◆ Exercise description ◆
From the records below, transcribe exactly the lines that begin at the line with "Where should I click to: Select the Toptube" and end at the line with "is (346, 473).", both included.

◆ Records provided ◆
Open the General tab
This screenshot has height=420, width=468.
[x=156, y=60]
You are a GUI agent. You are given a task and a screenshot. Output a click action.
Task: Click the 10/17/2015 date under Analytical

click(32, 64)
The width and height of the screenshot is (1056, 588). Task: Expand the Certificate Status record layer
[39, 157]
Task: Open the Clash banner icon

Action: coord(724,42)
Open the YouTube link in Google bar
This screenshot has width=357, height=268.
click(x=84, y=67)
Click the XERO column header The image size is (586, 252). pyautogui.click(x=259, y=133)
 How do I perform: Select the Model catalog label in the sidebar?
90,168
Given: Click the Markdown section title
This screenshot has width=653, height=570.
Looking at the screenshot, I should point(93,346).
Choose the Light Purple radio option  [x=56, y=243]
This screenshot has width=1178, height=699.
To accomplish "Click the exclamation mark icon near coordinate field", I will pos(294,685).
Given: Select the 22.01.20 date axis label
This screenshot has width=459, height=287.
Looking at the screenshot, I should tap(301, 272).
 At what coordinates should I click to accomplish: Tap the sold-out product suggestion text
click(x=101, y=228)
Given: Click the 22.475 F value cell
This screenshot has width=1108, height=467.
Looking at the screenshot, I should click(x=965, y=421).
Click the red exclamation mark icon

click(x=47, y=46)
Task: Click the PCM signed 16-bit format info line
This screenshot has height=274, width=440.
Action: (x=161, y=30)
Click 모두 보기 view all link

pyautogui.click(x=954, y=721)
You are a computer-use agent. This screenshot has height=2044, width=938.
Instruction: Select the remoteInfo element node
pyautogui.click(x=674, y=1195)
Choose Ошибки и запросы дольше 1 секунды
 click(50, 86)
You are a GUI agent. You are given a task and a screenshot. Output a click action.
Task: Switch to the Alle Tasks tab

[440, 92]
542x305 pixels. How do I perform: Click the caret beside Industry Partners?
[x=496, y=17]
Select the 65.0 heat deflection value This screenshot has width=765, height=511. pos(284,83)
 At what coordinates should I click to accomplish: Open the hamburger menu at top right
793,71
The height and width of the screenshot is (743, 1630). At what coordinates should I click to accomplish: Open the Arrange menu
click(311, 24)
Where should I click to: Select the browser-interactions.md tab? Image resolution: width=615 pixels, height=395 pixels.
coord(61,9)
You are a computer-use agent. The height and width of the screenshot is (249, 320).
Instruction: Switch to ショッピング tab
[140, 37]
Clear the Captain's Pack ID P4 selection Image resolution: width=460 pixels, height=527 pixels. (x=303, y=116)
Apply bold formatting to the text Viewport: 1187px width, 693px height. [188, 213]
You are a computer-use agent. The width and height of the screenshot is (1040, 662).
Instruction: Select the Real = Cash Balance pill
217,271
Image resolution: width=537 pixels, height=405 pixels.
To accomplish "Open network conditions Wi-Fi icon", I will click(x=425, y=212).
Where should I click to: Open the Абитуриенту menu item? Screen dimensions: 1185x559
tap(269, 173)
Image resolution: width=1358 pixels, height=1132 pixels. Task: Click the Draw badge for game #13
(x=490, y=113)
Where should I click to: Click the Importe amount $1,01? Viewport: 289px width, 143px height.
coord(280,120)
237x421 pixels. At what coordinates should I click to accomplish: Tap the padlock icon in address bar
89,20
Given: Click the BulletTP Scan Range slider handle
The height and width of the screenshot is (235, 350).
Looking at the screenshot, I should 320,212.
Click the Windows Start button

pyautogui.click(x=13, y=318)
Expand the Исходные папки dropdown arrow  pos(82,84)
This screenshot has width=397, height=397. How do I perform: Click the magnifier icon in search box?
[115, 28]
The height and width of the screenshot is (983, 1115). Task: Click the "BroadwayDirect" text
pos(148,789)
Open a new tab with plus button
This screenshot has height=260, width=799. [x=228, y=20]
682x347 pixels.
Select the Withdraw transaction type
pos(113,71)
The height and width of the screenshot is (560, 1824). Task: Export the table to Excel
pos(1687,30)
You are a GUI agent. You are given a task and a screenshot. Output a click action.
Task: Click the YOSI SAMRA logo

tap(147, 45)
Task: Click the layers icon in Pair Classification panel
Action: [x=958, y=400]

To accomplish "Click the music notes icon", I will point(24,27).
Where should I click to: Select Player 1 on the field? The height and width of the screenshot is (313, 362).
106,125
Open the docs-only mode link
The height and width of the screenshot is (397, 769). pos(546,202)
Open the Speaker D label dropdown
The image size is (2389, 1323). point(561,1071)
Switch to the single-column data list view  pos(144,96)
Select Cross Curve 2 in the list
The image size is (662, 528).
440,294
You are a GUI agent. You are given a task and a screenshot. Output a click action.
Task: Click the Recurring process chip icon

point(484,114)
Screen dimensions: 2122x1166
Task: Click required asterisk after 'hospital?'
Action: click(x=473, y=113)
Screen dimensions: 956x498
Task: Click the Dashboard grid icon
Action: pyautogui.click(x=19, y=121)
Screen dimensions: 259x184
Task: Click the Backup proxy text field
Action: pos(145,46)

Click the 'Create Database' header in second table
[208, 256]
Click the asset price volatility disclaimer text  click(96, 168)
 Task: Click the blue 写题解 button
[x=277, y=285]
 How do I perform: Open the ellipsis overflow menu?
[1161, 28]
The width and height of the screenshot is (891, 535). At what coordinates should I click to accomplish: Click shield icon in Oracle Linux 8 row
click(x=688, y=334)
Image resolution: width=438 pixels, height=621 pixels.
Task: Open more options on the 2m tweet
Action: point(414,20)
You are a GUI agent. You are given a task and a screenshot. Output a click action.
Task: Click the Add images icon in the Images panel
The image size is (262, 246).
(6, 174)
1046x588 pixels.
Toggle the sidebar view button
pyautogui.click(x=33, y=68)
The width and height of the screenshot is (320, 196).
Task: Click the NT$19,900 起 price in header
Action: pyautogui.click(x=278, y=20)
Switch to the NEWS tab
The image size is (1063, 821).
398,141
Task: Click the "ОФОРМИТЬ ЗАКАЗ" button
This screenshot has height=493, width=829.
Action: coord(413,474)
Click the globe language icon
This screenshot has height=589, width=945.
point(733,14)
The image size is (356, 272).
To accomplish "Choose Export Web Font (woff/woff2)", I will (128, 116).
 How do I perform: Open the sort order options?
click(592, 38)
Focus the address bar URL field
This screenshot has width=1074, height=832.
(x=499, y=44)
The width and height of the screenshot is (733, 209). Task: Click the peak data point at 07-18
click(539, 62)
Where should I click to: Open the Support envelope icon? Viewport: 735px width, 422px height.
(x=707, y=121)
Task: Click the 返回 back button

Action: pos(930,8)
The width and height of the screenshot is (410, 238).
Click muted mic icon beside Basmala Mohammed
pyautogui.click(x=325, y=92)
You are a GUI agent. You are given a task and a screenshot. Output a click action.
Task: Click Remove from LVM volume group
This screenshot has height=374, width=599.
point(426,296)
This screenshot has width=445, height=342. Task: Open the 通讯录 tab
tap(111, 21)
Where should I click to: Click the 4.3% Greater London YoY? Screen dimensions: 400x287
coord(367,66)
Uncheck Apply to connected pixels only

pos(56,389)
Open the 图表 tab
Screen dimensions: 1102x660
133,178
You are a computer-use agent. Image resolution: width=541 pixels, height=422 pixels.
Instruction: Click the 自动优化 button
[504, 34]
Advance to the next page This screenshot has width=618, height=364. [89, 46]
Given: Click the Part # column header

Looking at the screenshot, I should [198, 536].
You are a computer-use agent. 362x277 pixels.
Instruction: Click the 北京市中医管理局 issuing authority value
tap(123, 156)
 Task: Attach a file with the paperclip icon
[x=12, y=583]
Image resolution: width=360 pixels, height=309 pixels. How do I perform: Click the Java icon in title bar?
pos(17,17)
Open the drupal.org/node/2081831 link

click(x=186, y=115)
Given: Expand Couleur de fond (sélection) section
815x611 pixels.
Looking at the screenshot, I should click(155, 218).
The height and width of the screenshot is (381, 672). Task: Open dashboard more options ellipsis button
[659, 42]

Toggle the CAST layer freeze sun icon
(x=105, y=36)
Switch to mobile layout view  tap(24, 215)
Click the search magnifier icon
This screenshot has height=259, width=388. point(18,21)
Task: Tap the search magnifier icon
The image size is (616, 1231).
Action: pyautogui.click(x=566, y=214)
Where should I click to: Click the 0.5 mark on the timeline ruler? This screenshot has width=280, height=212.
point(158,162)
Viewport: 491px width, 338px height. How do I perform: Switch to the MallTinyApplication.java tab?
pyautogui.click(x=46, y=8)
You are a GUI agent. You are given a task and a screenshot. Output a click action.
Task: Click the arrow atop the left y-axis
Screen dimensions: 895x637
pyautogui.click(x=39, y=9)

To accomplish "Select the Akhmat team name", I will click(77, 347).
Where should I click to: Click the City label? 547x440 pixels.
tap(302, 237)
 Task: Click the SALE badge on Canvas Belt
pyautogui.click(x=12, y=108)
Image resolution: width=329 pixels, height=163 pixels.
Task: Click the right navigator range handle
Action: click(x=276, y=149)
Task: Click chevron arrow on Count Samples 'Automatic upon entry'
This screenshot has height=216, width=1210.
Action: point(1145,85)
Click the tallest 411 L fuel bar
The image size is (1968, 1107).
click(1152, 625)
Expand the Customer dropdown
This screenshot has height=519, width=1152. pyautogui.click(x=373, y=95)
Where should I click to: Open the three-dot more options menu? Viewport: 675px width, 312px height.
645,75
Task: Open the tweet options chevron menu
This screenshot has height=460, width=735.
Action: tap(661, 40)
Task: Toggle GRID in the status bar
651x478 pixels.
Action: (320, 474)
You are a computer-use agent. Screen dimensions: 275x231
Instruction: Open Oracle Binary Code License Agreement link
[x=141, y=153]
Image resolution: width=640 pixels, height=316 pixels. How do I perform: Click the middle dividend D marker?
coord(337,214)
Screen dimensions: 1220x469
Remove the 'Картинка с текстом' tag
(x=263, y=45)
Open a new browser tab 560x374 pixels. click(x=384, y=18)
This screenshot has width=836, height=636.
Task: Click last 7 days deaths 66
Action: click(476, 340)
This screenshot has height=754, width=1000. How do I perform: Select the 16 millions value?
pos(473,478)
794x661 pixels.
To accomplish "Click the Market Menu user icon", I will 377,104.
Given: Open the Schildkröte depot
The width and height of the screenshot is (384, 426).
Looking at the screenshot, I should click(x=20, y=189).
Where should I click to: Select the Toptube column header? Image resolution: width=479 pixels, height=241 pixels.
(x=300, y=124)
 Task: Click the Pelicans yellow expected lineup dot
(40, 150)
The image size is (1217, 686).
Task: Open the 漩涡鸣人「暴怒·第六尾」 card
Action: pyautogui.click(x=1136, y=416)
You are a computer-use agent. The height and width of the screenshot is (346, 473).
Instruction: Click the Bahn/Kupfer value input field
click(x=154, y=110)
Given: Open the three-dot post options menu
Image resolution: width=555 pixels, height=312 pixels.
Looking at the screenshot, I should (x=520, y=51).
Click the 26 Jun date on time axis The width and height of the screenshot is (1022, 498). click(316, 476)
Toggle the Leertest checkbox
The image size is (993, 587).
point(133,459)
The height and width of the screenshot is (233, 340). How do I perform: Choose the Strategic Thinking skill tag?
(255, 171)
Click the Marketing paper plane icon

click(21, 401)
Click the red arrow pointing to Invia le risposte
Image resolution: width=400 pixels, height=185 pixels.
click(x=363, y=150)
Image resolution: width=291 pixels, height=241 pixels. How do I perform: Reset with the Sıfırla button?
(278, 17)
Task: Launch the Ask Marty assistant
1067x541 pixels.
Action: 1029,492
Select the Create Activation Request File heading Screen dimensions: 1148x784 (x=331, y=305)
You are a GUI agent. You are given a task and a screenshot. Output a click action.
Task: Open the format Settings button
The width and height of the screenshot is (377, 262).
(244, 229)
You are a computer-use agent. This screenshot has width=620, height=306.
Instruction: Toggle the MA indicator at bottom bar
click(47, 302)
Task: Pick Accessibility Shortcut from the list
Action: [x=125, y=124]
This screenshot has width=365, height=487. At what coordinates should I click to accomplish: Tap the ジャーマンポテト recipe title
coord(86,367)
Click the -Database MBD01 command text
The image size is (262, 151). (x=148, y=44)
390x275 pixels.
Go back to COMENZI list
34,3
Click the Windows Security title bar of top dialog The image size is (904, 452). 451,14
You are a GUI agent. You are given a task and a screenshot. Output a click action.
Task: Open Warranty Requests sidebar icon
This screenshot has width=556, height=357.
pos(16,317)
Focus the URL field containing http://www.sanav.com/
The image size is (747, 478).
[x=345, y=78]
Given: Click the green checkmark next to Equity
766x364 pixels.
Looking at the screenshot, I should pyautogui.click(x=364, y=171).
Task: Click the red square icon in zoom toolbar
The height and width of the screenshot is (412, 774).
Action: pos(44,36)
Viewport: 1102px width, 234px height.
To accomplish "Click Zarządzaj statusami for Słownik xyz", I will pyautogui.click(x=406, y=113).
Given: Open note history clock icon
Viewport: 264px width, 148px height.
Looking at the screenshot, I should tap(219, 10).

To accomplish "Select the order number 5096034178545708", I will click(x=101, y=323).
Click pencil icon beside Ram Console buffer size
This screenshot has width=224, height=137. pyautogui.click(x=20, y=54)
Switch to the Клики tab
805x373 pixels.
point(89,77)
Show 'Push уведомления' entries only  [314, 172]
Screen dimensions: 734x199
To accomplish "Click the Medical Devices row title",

◆ Your response ◆
Where should I click to: Select the Toptube column header? Image resolution: width=479 pixels, height=241 pixels.
(x=300, y=124)
 Task: Click the Pelicans yellow expected lineup dot
(40, 150)
The image size is (1217, 686).
Task: Open the 漩涡鸣人「暴怒·第六尾」 card
Action: pyautogui.click(x=1136, y=416)
You are a computer-use agent. The height and width of the screenshot is (346, 473).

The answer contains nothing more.